While all of this had been going through my mind, I could feel myself becoming more and more agitated, which was almost a new sensation. My passions were slowly returning to me out here in the real world, away from the cold, concrete world that had been built up by people. Out here I could feel the ground beneath my feet, and it was soft and moist. This was true freedom, not freedom granted to you by an overarching government, but this was freedom of spirit. In this wilderness I could truly do what I wanted without fear of anything happening that wouldn’t be the result of nature. In the day and age that I had been living, disappearing like this wasn’t really freedom because someone would report me missing and a search would commence, but somehow this was different. I felt that I was really free and there were no worries of ever being found, it was a feeling I couldn’t really explain, it was more of an instinct. Only when one experiences liberty of this sort can that person really understand the lack of it they have amongst other people.
The plants and animals will never censor the things you say. There are no children’s ears to “damage” with “foul” language. No subject is too taboo for the trees. There is no murder because, in nature, one must only survive. One kills only to eat or to defend oneself because death otherwise would serve no other purpose than to boost an ego, but who would that person be trying to impress except themselves. There are no crimes here, no judges and no jury; the human mind is the only thing that can act in this way because it is the only thing with the ability to reason. When one abandons this capacity, one loses the last limit on humanity and returns to the realm of the animals where instinctual morals are the only limits. When these are stripped away, one becomes akin to the plant life that does not have the ability to think or feel, as we understand it, and is free from these limits. Yet as one progresses upward in degrees of freedom in this way, one loses freedoms in other ways. As a tree it is limited by its inability to move or think and as an animal one is unable to reason, in both of these one loses the very thing that makes him human. One chooses to accept the limitations that come with humanity because he does not want to lose the ability to reason. This is why an escape to the wilderness is something that can be so helpful to people because one can return to nature without losing what makes him human. In death one finds true freedom. The sleep of death provides escape from the limits on everything living and one can truly say they are limitless with one exception. The exception is that one is no longer free to live.
Evidently all this thought had taken more time than I realized because a dull light began to pierce the darkness of the sky. I was not the least bit tired and I was able to make out my surroundings once again, so I stood up and began to make my up through the woods. The forest was very dense, so the going was tough. There was no real trail for me to make my way and I had to step along on the undergrowth, being mindful to not lose my footing. If I fell and hurt myself here, no one would be there to help me and I doubt I would ever be found. It was strangely quiet there, I couldn’t here any of the forest sounds that one would expect. There was no breeze, the air hung still and thick. The only noticeable noise was the sound of my feet, padding along the ground, but even this was only slight because the ground was plush. Finally, when I felt that I couldn’t stand this silence anymore, I could see a clearing up ahead.

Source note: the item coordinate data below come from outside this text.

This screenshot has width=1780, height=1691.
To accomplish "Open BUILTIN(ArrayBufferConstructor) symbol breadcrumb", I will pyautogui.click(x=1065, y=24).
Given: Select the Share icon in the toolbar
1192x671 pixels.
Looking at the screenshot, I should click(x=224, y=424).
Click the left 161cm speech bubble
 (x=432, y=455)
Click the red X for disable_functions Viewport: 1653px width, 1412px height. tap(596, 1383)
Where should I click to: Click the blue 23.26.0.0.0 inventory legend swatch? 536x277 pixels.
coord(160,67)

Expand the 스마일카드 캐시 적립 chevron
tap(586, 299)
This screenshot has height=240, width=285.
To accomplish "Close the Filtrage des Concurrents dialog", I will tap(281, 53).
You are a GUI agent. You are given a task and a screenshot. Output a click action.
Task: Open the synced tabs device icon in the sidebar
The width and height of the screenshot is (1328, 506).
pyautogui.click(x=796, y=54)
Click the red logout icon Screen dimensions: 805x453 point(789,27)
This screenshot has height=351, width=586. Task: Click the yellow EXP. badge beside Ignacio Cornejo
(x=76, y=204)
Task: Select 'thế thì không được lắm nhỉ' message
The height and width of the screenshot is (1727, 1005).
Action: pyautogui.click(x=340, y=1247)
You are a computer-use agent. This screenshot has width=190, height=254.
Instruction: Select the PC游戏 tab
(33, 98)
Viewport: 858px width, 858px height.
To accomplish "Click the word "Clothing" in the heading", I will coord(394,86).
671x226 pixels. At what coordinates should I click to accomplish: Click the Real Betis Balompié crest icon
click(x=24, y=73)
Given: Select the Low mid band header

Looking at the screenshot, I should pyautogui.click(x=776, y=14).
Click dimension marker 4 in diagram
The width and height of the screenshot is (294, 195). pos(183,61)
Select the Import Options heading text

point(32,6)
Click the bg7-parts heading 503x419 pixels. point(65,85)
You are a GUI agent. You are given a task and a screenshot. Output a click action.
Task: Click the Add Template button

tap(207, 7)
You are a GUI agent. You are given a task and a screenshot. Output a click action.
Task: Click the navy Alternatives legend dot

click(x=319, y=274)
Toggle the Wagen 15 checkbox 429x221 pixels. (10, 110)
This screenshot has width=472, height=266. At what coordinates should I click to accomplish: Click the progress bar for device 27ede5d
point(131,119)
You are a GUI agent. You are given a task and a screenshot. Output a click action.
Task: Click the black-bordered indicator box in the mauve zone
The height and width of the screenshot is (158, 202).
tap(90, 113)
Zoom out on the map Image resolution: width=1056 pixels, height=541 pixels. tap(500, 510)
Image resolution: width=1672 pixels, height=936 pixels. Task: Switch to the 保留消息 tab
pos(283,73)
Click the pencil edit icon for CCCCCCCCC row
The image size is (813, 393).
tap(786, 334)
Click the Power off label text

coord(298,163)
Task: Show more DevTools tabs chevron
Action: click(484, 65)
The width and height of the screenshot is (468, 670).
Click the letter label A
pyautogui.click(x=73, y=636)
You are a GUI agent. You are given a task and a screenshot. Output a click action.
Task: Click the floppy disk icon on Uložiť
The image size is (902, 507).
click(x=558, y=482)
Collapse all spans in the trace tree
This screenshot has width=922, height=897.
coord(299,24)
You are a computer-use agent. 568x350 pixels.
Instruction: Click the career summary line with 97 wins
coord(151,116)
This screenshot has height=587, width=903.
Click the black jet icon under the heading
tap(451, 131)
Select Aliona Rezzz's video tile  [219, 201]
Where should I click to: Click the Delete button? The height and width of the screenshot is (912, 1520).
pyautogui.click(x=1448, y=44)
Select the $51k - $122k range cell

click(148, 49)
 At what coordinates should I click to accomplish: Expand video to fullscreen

I quickened my pace and made way for the sunlight. At the clearing, I could hear the sounds of nature once again. Birds were chirping from the trees and I could here the wind blowing through. In the center of the clearing was a small pond, and on the other side of the pond I could see a large cave into the side of the mountain. Just outside the cave was a fire pit that had obviously been well used. The rocks it was made of were all black and charred, and the ashes of an uncountable amount of fires lay inside. This was the first sign of human life I had seen since I left the truck driver at the gas station. Though I had been enjoying the time to myself, the knowledge that someone else was out here was a little reassuring.
I began to wonder what sort of person it was that was out here in the wilderness. Could it have been someone like me who was lost on the way to somewhere, or was it someone who left everything behind to be one with his nature? How long had this person been out here, could he (or she) have been living here for years? My interest was peaked by this last thought and I began to hope that whoever it was had been in this place for many years. If this was the case then I could ask him (or her) so many questions about what was seen and thought about in the solitude. Could this person still even speak with no one else to talk to? I began walking around toward the cave to see if I could meet whoever lived there, and I heard a noise somewhere in front of me. Out of the woods ahead of me came a wild looking man who didn’t seem the slightest bit surprised by my presence.